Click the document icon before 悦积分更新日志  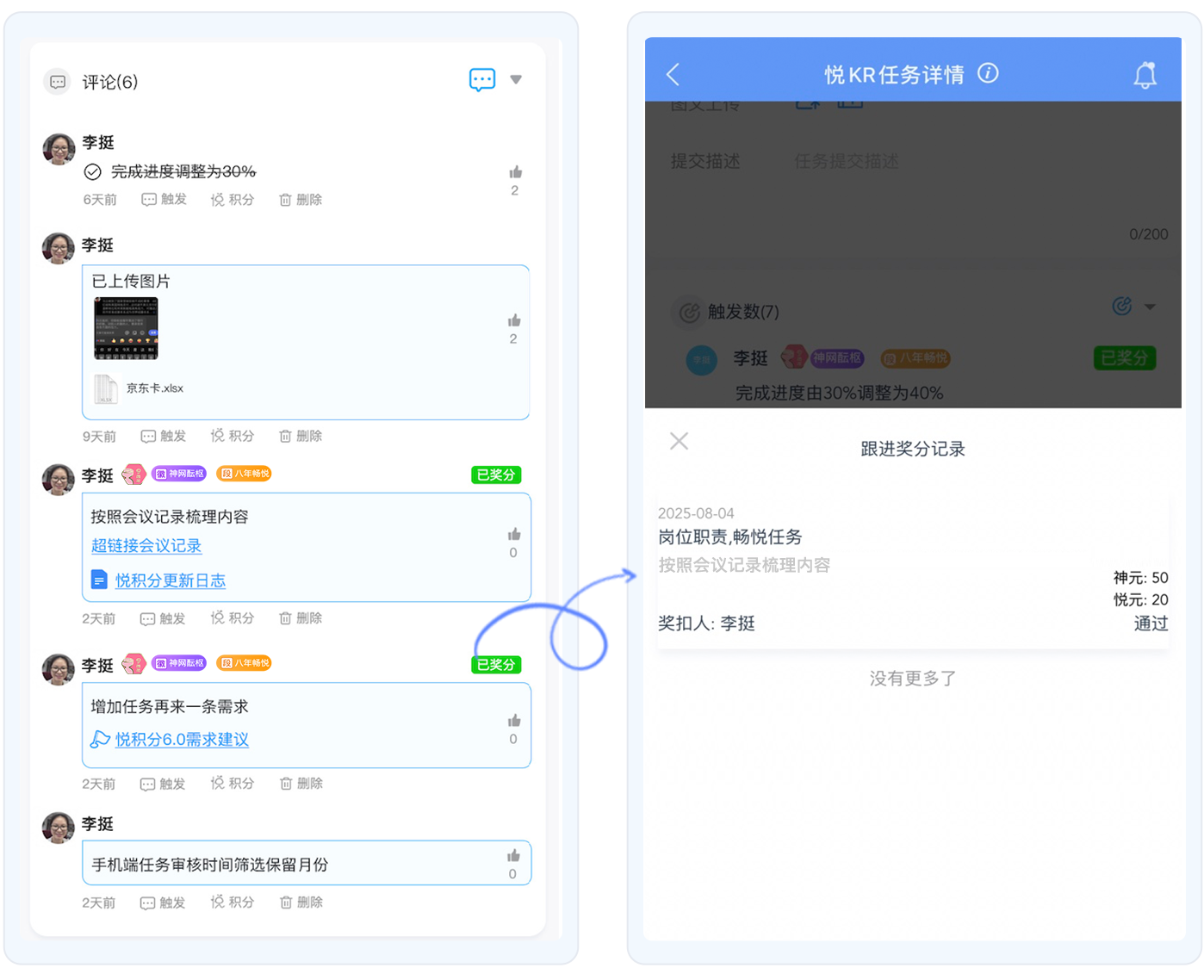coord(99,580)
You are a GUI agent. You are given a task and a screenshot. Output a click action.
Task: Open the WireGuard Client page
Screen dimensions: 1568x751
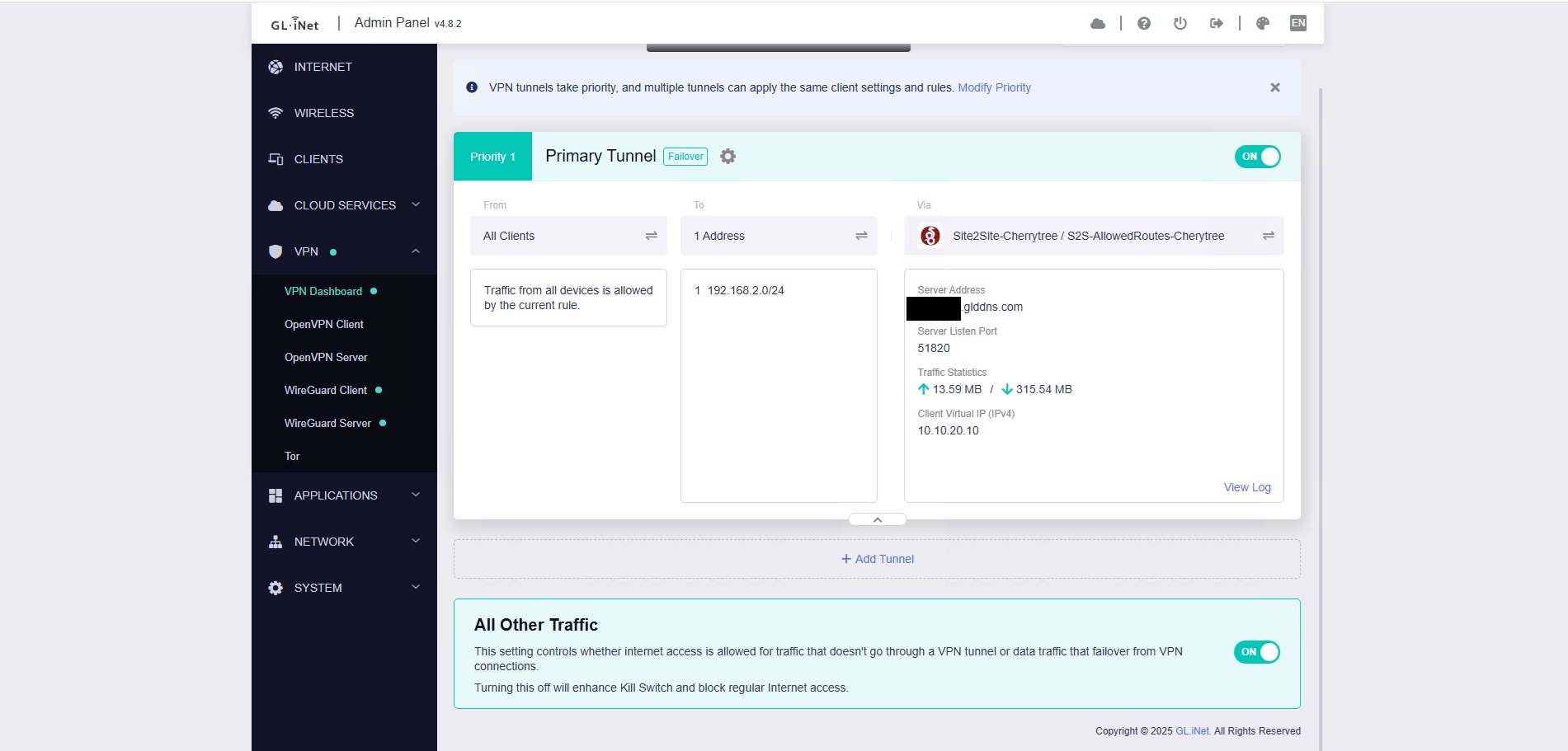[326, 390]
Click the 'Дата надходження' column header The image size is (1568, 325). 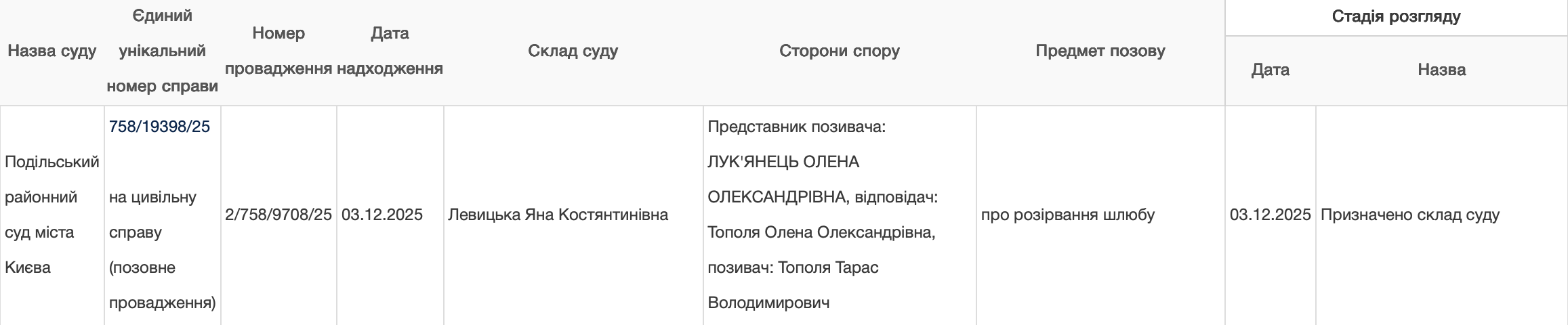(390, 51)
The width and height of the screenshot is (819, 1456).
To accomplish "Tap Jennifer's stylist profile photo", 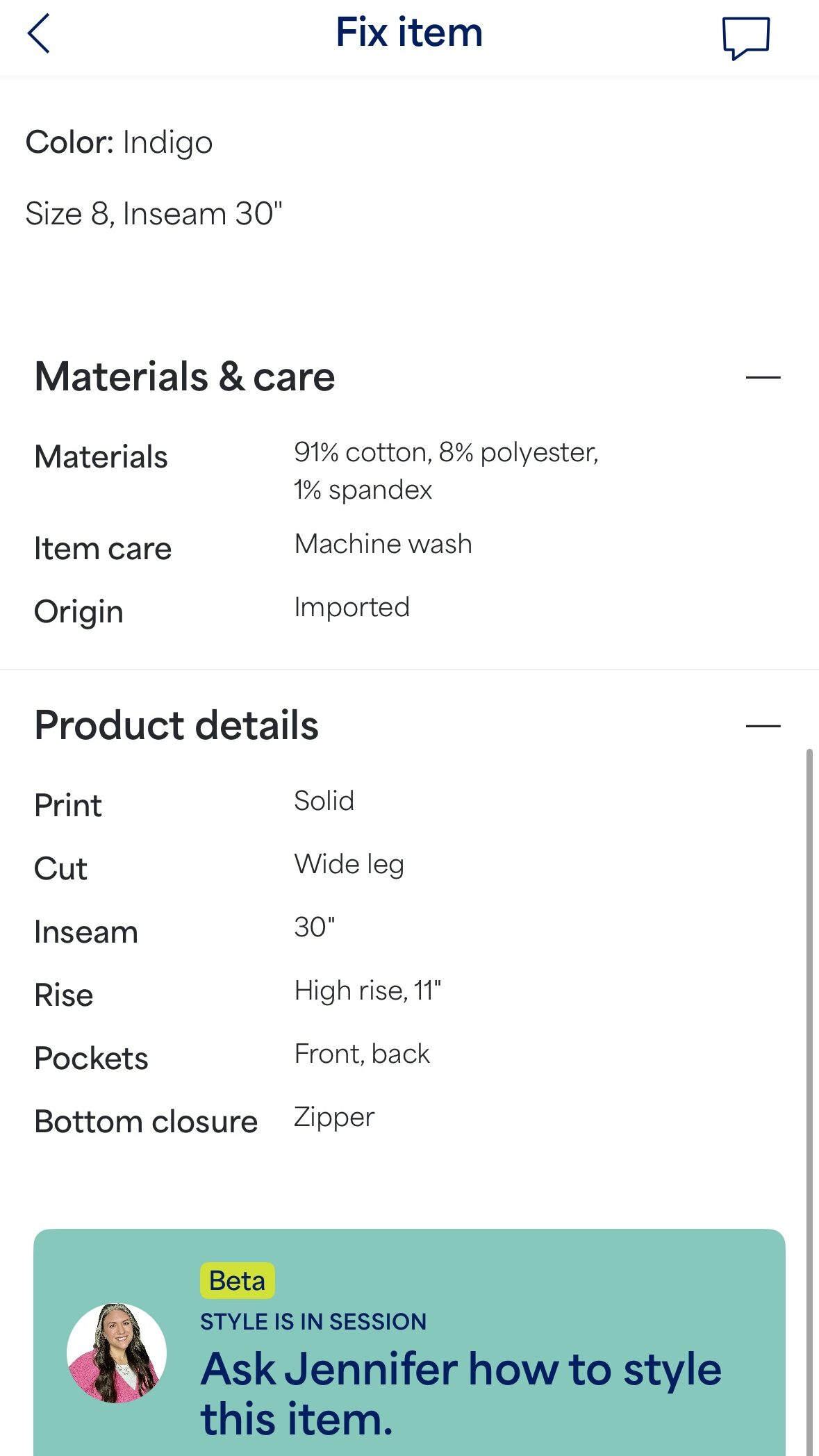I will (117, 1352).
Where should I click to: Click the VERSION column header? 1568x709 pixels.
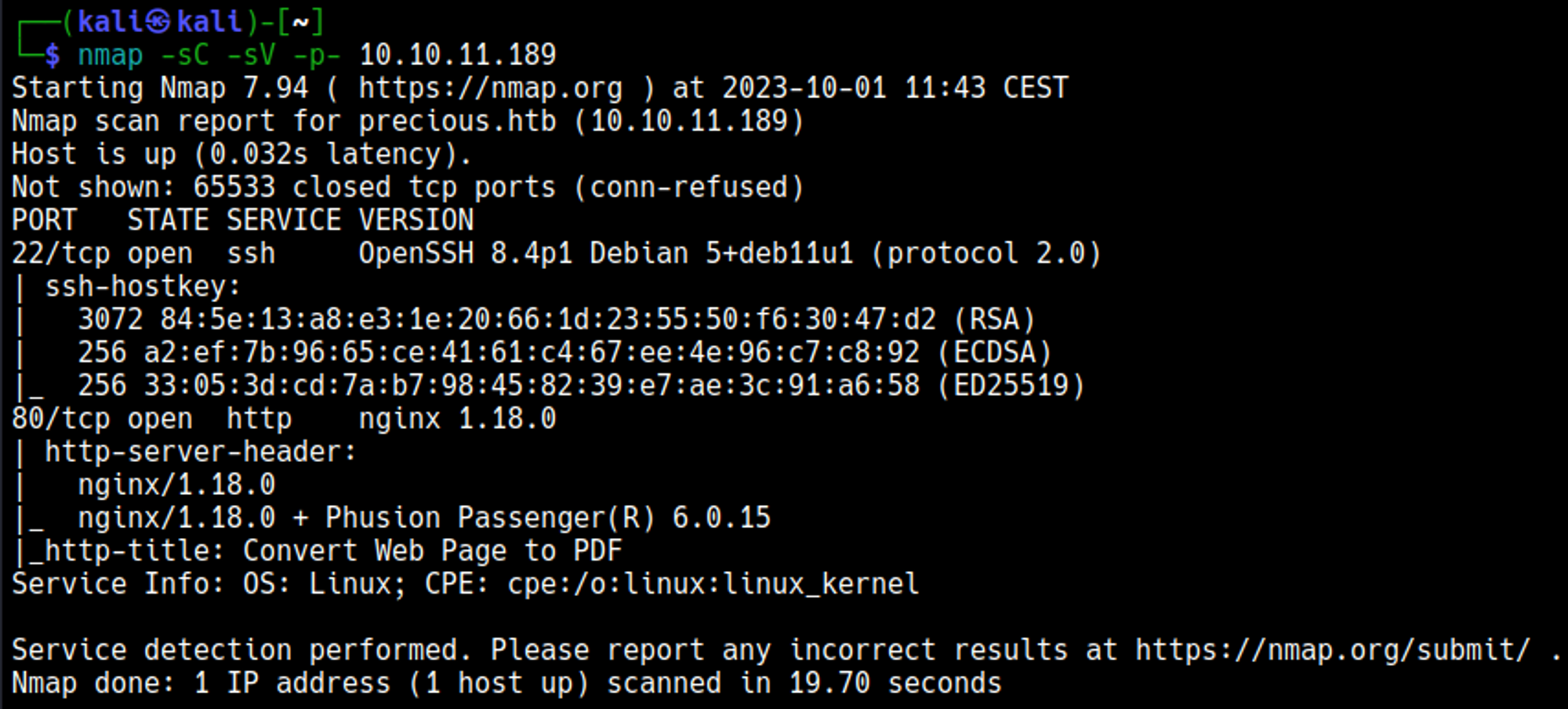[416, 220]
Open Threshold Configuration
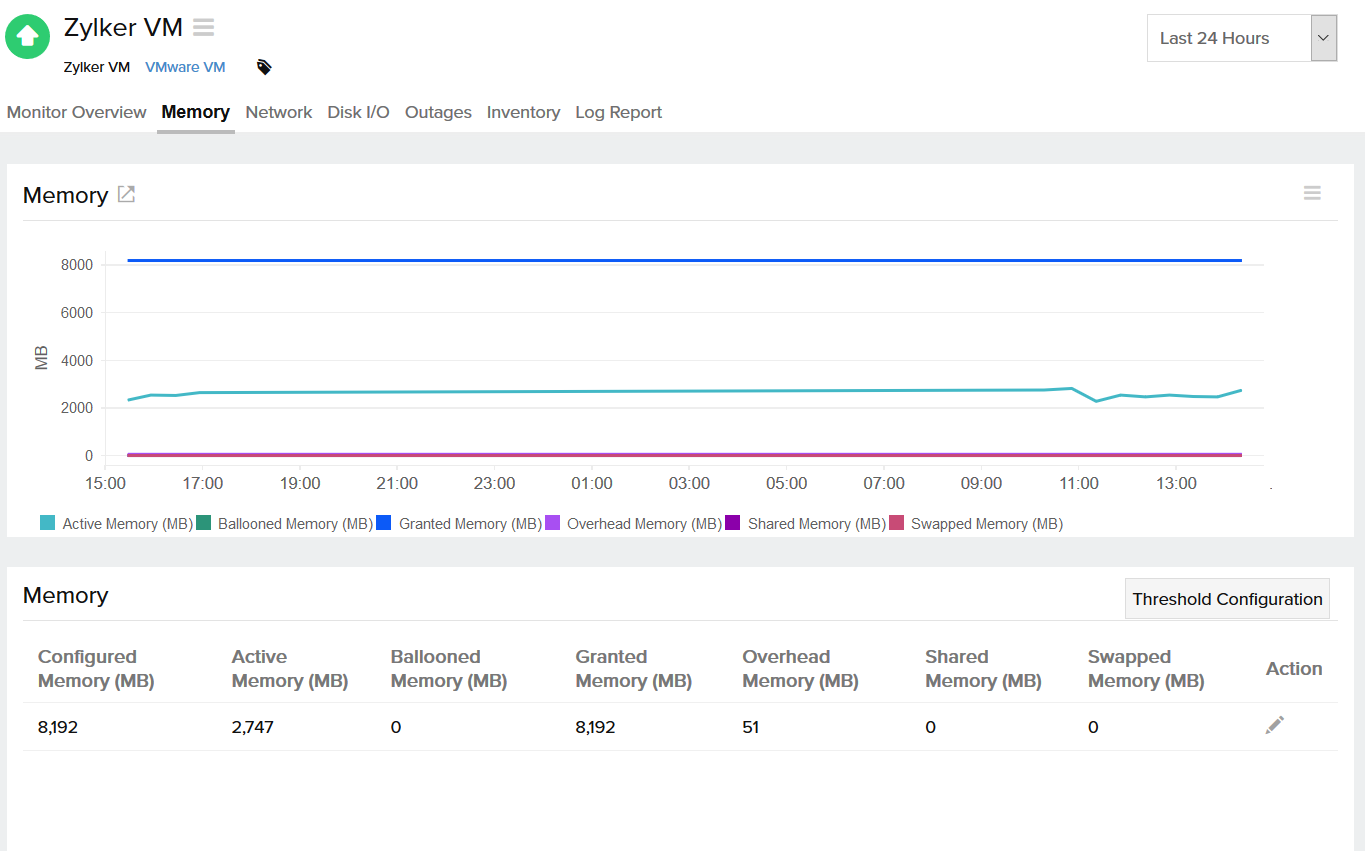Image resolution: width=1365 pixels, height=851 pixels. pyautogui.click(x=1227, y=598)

### [What is required]
Gather each line in these records that contains the string "screenshot".

### [Response area]
You are a GUI agent. You are given a task and a screenshot. Output a click action.
The width and height of the screenshot is (819, 1456).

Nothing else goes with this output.